* _Given instruction 1_
Answer these questions from the article about keeping invasive species out of Sylvan Lake:
(a) About how many delegates attended the summit in Calgary?
(b) What common theme will appear everywhere?
(c) What gives Alberta's emergency response plan its enforcement power?
* _Given instruction 2_
Write the next part of the article about keeping invasive species out of Sylvan Lake, going on from its last sentence.

Keep Invasive Species Out of Sylvan Lake

The Alberta Aquatic Invasive Species Summit 2015 convened in Calgary on Juanuary 14 and 15 was a really big event with about 150 delegates present for two days at the Telus Conference Centre.

The two-day program had 18 speakers, panels of experts, and a committed environment minister Kyle Fawcett of Environment and Sustainable Resource Development.

The western provinces (MB, SK, AB and BC) plus the northern states (from MN through ND, MT, ID to WA) are coordinating efforts to monitor traffic, inspect boats, and require compliance. There will be a push to educate the public using all communication tools. The common theme of Clean. Drain. Dry. will appear everywhere.

Alberta now has an emergency response plan with the enforcement power of a Ministerial Order behind it and the resources of Fish and Game officers, commercial traffic inspectors, highway inspection stations, and police as required. Highway inspections will likely be mandatory soon.

So there’s no more Mr. Nice Guy. The SLWSS supports the Invasive Species Campaign. Know the best practices that will reduce the risks to our lakes from travelling boaters.

* _Material shown_

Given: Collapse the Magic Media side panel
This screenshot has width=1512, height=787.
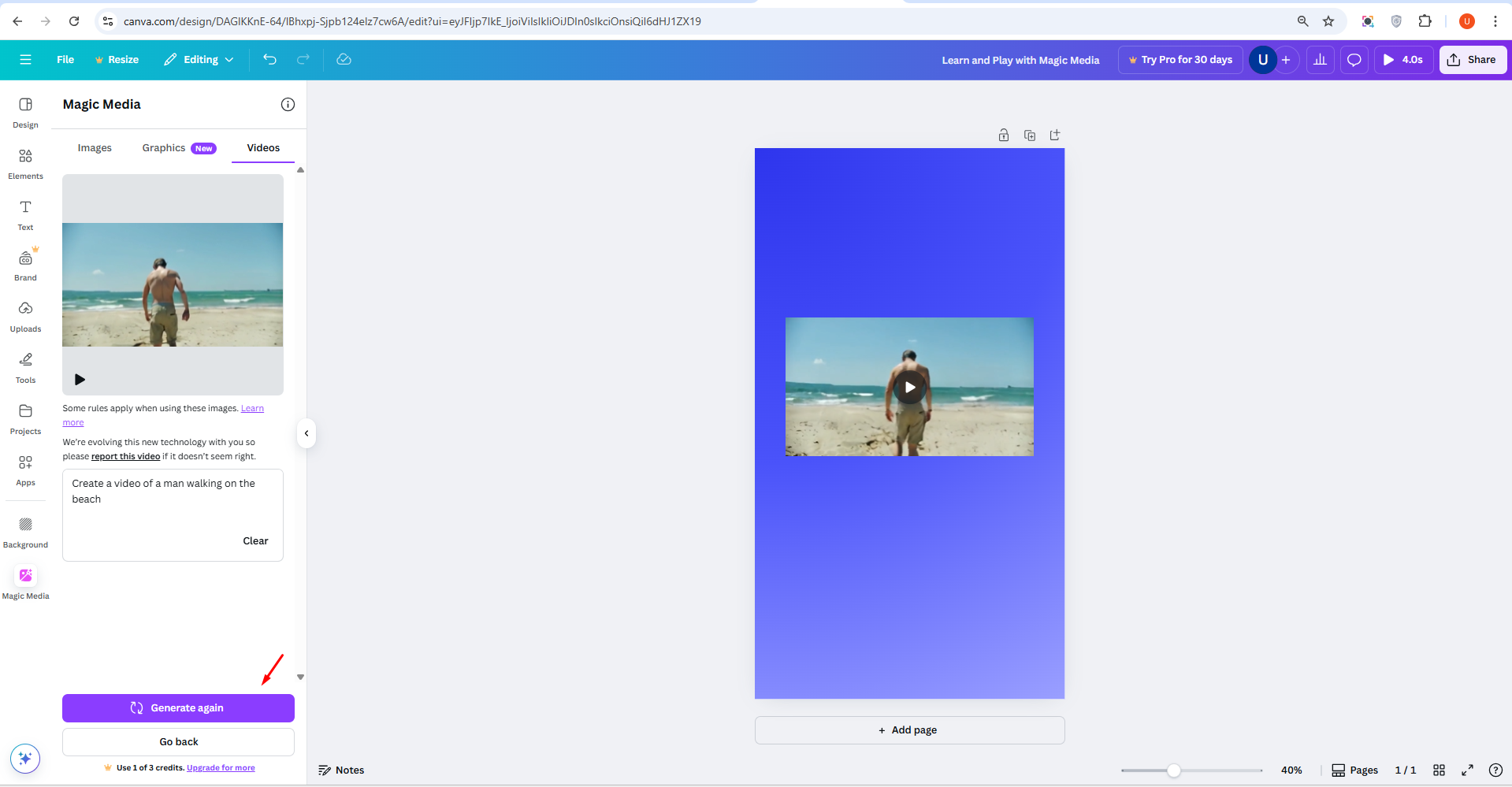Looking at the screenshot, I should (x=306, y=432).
---
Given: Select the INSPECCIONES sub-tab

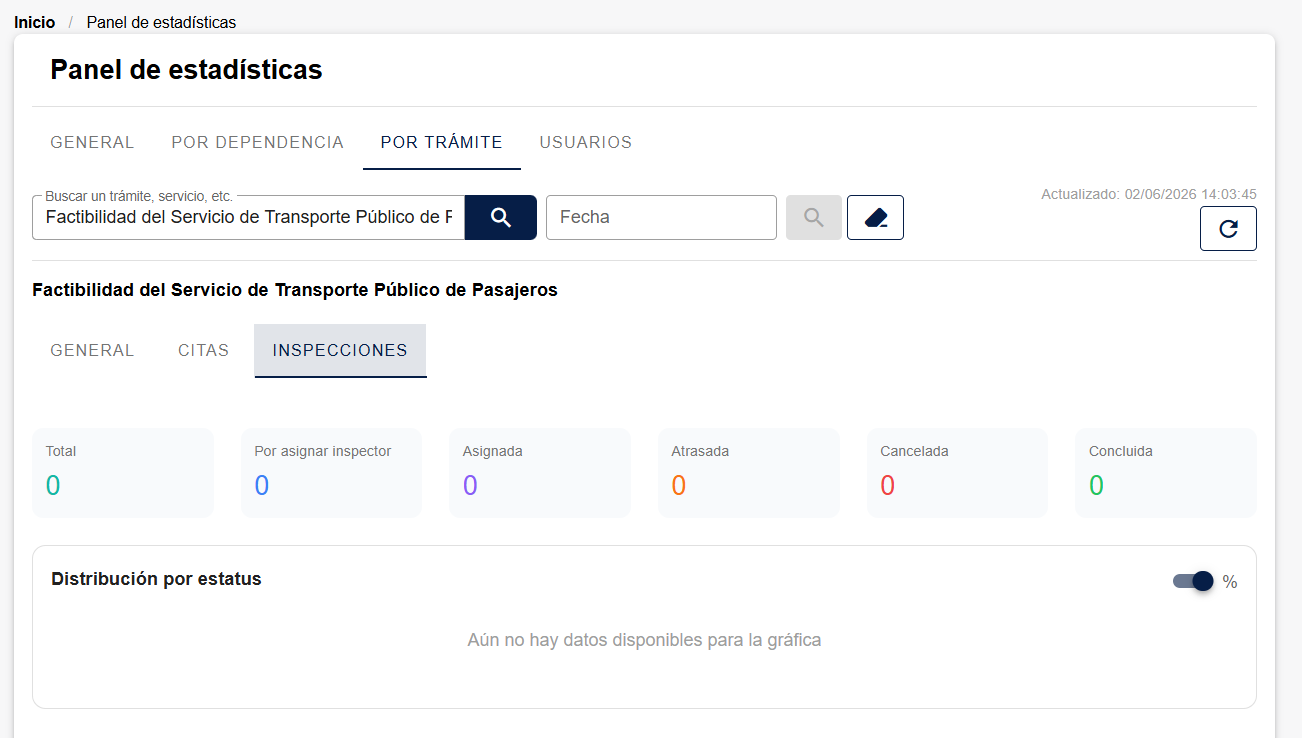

* _Task response 1_
(a) About 150
(b) Clean. Drain. Dry.
(c) A Ministerial Order

* _Task response 2_
Idaho is a particularly important state because much of the high risk boat traffic headed into AB crosses that state. The Idaho experience and monitoring data (points of origin and destinations) is being used by all  participating governments to locate inspection stations for maximum effectiveness.

Zebra mussels are already in several Lake Winnipeg harbours so that threat is real even from East-West, not just North-South, boat traffic.

It’s not just Zebra and Quagga mussels that are on the invasive species list.  Aquatic plants and fish (Asian carp) are already in AB waterbodies. See the fact sheets about plants that should be excluded.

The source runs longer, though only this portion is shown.